Wide-Angle Neutron Spin Echo Spectroscopy
Neutron spin echo spectroscopy is amongst the most complex experimental techniques for studying materials and fluids. Invented by Prof. Feri Mezei in the early 1970s, the technique is capable of measuring excitations in materials with extremely high precision. For example, the slow movement of atoms in glasses, liquids and solids, the movement of molecules in polymers, and the slow rotation of magnetic atoms in disordered magnets; these are all examples of processes that take place at these tiny energies.
The precision of the technique comes from careful manipulation of the magnetic properties of a neutron beam, where we use the neutron's spin to label its velocity and therefore it's energy. This provides a high accuracy without sacrificing the data acquisition rate. Another advantage is that because the instrument performs a Fourier transform of the sample excitation spectrum, we obtain our data in the time domain, and we can de-convolute the measured data and the instrument resolution function by a simple division.
SPAN/V5 at the Hahn-Meitner Institut (HMI) is a prototype of a wide-angle design of spin echo instrument. Through a radially-symmetric arrangement of the magnetic fields, it is possible to measure neutron spin echo simultaneously over a very wide scattering angle.
Figure 1: A photograph of SPAN at HMI, Berlin, showing the horizontal magnetic symmetry (left), and a view of the sample position from above (right).
To control and exploit the sensitivity of neutron spin echo, we require both extremely fine instrument control and a good experimental "situation awareness", and since each experiment is different and strongly sample-dependent, it is very difficult to hard-wire a GUI for such tasks.

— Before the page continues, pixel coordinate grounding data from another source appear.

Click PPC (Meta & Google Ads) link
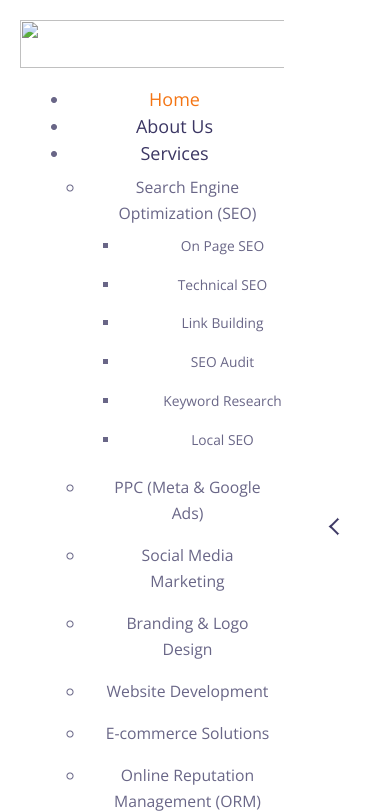Screen dimensions: 375x812 [188, 500]
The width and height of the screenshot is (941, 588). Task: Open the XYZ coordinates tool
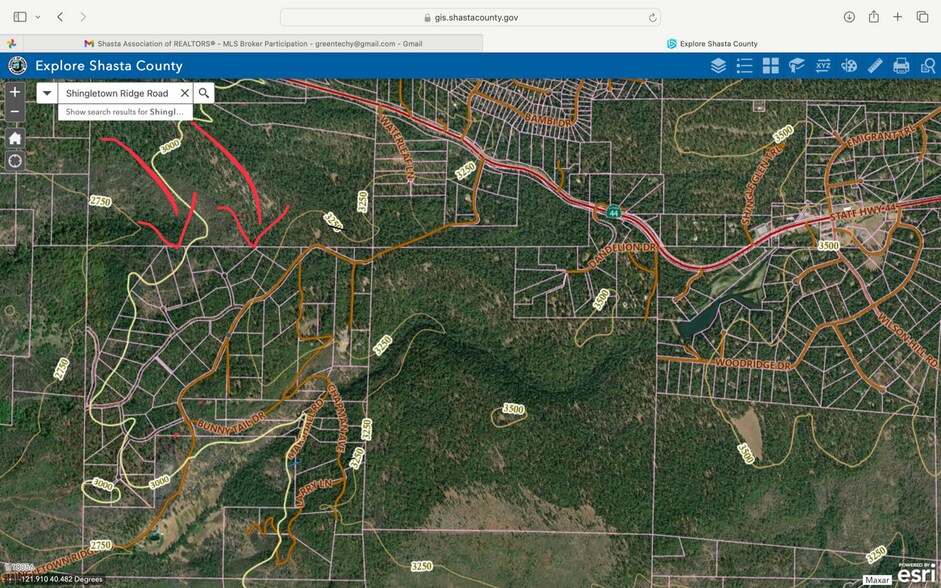(823, 65)
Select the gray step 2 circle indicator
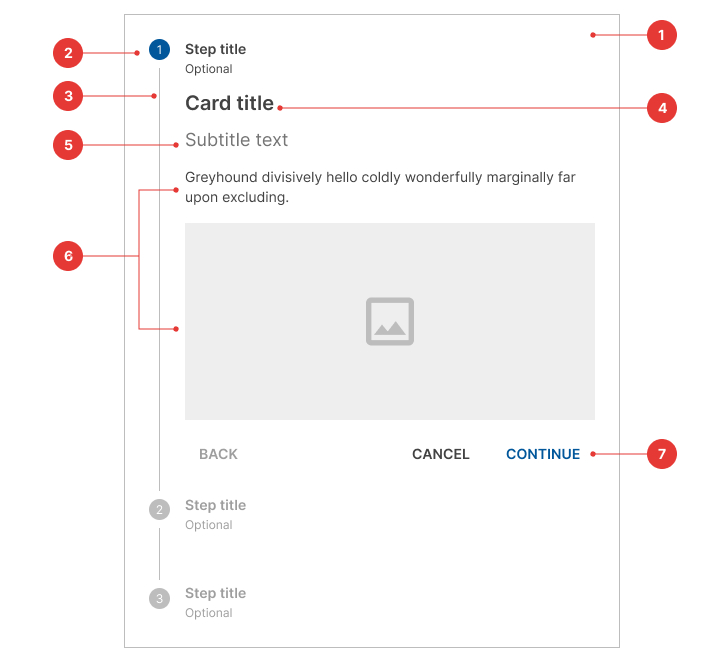This screenshot has width=728, height=668. [159, 510]
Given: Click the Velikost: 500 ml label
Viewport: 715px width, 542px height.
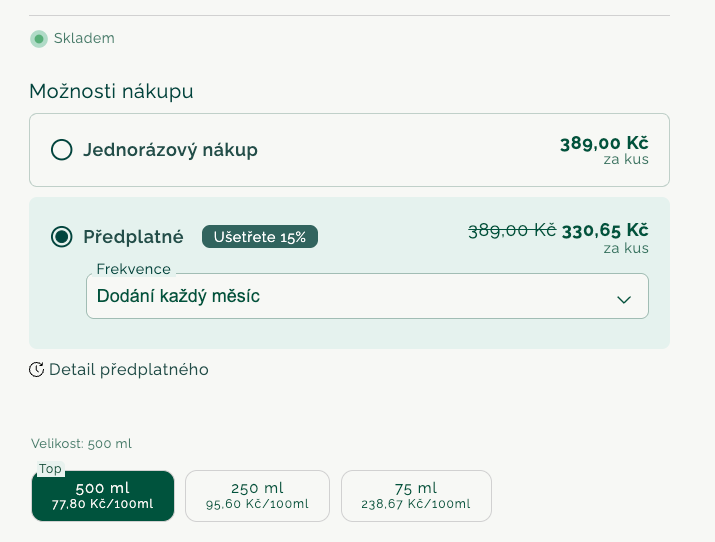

On top of this, we require a solid, reliable system, because beam time at the facility costs thousands of euros per day, and it is expected that the multi-million-Euro instrument runs flawlessly 24-7.

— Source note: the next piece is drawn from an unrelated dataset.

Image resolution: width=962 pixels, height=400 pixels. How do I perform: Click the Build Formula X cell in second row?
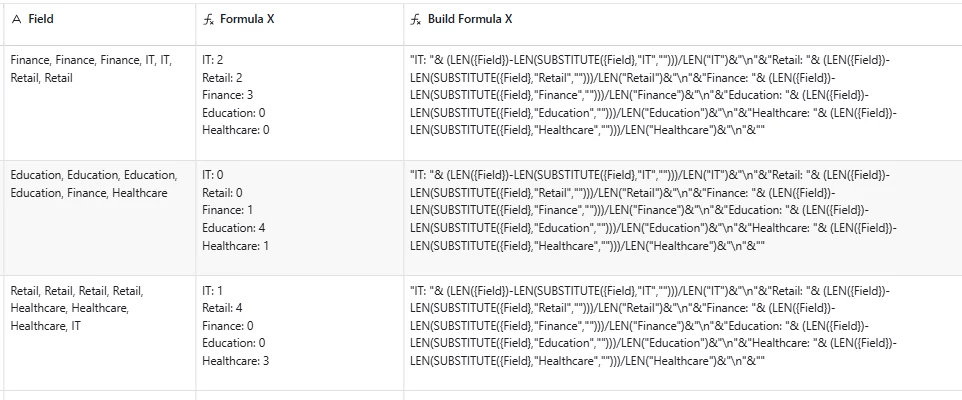682,218
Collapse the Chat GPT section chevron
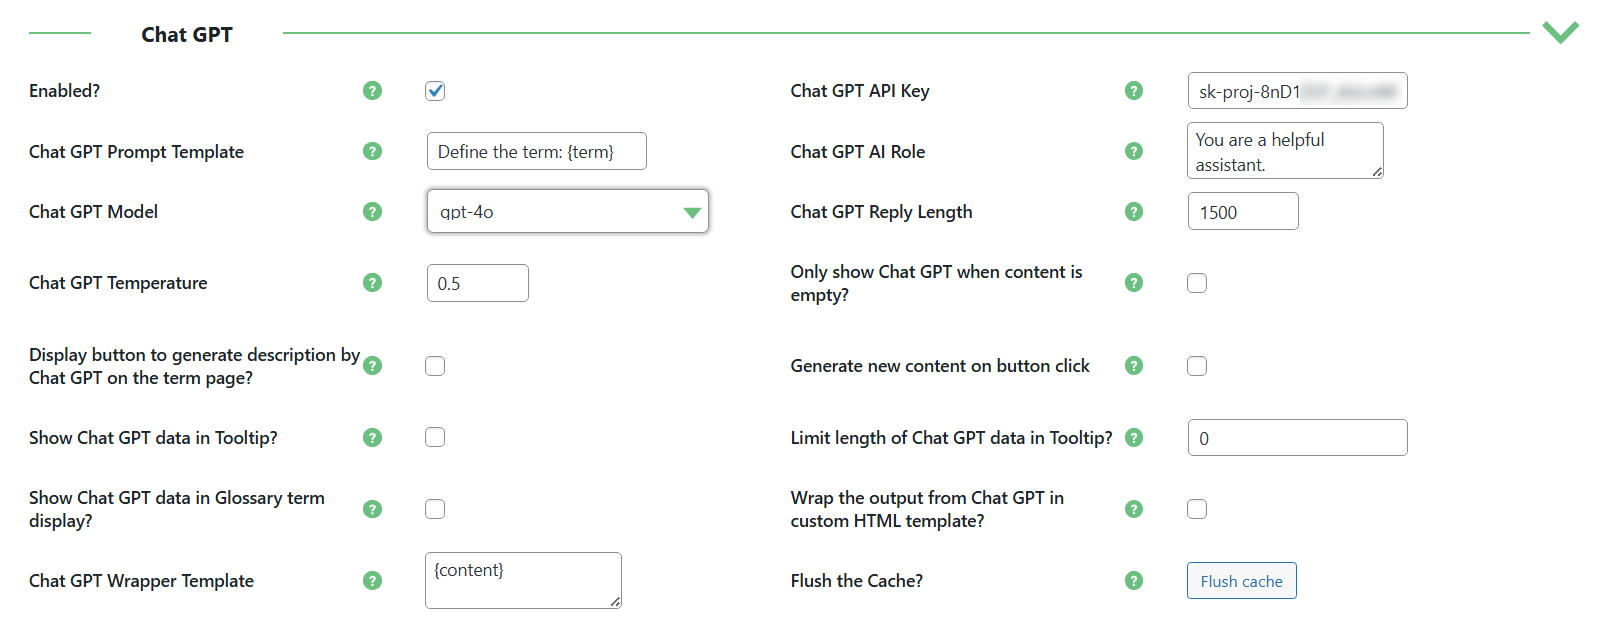 click(1559, 32)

At HMI, we have deployed Igor Pro as an instrument control system, giving us a great balance of power, flexibility and ease of use, and immediate access to publication-quality data visualisation and analysis tools.
Running on Apple workstations, we take advantage of the stability of Igor coupled to a real multi-tasking Unix environment, and spread our windows over two high-resolution, wide-screen displays, which allows us to continuously control and monitor the status of each instrument component in real time.
Figure 2: Screen shot of Igor Pro controlling SPAN, spread over 2 wide-screen monitors.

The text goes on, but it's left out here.